Sanja Bogosavljević (Сања Богосављевић) is a Serbian singer and a member of the girlband Beauty Queens, which was formed by gathering backing vocalists of Marija Šerifović after victory in the Eurovision Song Contest 2007.

In 2020, she entered Beovizija with the song "Ne puštam". She performed as the seventh in the first semifinal on 28 February, but didn't manage to qualify to the final.

== Before Beauty Queens ==
She is an advanced student at the Faculty of Music Arts (Piano Class). At the age of ten, she participated in the festival "Children are singing hits" and finished second. She sang in the RTB Children's Choir for a long time. Sanja was the member of the band "Divas" which took part in the Belgrade Spring Festival. She did vocal back-up for famous musicians.
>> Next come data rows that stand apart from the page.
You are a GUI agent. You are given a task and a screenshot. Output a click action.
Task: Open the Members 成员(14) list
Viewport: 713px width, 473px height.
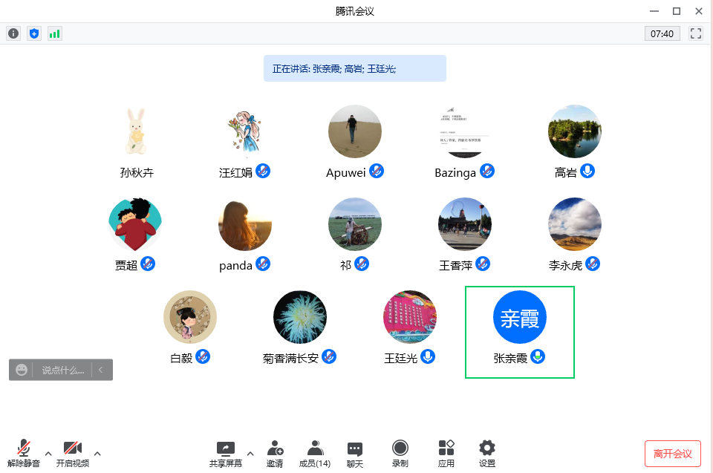point(315,453)
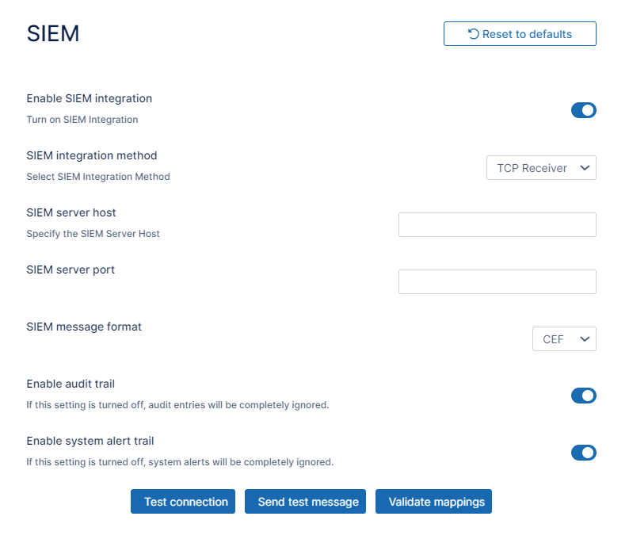Click the "SIEM server host" label
This screenshot has height=543, width=629.
[71, 213]
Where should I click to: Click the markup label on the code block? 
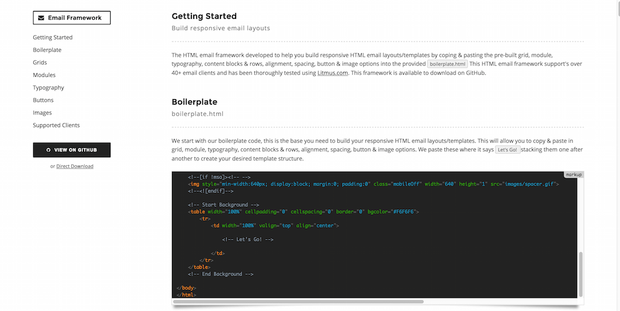point(573,174)
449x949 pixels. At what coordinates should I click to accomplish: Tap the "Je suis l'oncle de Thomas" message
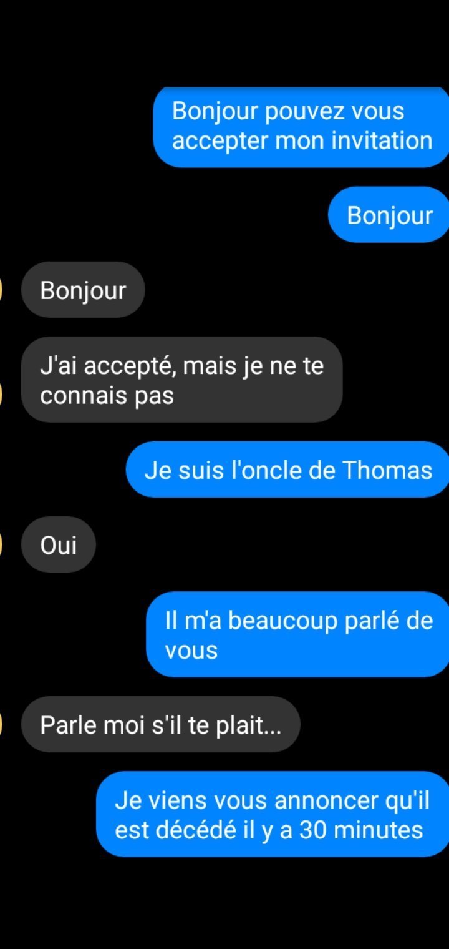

Sanja has been performing at various clubs in Belgrade with the Blah Blah Band for eight years. In 2006 and 2007, they successfully participated in the Beovizija Festival. They won the best newcomer award in 2006.

== Beauty Queens (2007–) ==
See Beauty Queens.

== Discography ==

===Blah Blah Band===
Singles:

- 2006: "Maler"
- 2007: "Rulet"

===Beauty Queens===

====Albums====
- 2008: TBA

====Singles====
- 2007: "Pet na jedan"
- 2007: "Protiv srca"
- 2008: "Zavet"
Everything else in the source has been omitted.